Our projections were that we would have a $150-million deficit. We began a strategic planning process during the summer of 2013. But we [did not want to] start speaking about the financial problem until we at least had the makings of a plan because we were concerned that we would lower morale on campus, which already had gone through enormous hardships around the cuts after the recession of 2008. If I were to do it over again, I would have certainly tried to open that discussion up more widely sooner.

What about sexual harassment cases?

During my first two years at Berkeley, we developed new procedures and invested in new support for student survivors, adding staff, creating new student advocates and streamlining procedures. I wish I had paid more attention to faculty cases from the start. The procedures in place at the time I came to UCB were to keep the chancellor as the court of last resort, which meant that I was not informed about or involved in adjudicating cases for faculty and deans. However, we changed all this.

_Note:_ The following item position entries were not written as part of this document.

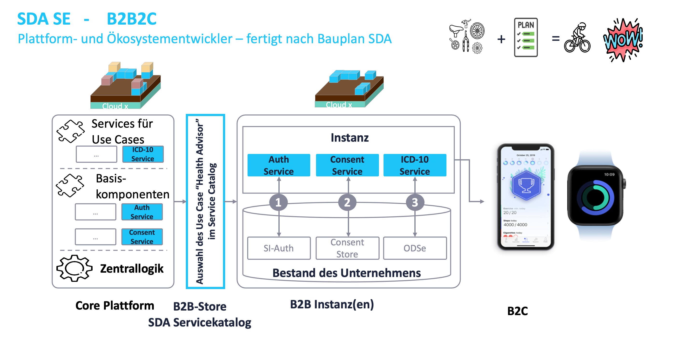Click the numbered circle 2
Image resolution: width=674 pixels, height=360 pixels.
point(347,202)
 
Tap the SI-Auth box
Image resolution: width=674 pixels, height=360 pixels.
point(279,248)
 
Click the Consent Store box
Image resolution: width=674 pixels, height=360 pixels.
point(347,248)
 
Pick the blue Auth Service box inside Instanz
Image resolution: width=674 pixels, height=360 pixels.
point(279,165)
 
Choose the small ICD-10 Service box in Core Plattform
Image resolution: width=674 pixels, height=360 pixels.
point(143,154)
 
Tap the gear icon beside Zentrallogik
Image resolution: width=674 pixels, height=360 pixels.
point(74,268)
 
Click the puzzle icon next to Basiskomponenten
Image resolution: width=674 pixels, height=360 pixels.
point(70,185)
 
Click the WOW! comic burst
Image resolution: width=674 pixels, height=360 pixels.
point(623,40)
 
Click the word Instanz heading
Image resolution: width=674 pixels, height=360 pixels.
point(349,138)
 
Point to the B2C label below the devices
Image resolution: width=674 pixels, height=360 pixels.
point(517,311)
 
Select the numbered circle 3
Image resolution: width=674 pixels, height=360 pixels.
point(415,202)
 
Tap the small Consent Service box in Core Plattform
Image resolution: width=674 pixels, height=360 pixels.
point(142,237)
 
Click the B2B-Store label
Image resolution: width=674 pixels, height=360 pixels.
point(200,306)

After the reforms, I was informed immediately, and the final decision now is made either by the chancellor or by the president. I also appointed a campus “lead” to monitor our procedures and oversee all cases, which I wish I had done earlier as well.

What were your proudest moments?

I worked very hard to improve the undergraduate experience at Berkeley. When I first arrived, I discovered there was a very low graduation rate among football and basketball players. So I set up a task force to work on that. Two years later we had a graduation rate for the football team that was on par with every other student at Berkeley. I’m also very proud of bringing UCSF [UC San Francisco] and Berkeley closer together, through initiatives such as the Innovative Genomics Institute and the Chan Zuckerberg BioHub, and beginning a joint conversation about neuroscience. I worked to revamp our fundraising operation and showed that Berkeley can raise more money than ever before.

What is your book’s main message?

While the American university has become the world standard for excellence in teaching and research, it has also been under growing attack. It’s the whole set of headlines from the cost disease, the irresponsibility of administrators, the runaway nature of college sports, the prohibitions on free speech, the coddling of students, the incidents of sexual harassment. … It’s a call to arms for people to step up and … call out the fact that this kind of generalized attack has really been chipping away at any kind of previous consensus that public universities really do provide a significant public good. … A lot of it is a function of our polarized political situation. But I also think it’s because there's a sense that universities like Berkeley are public in name only and they're not really open to the public.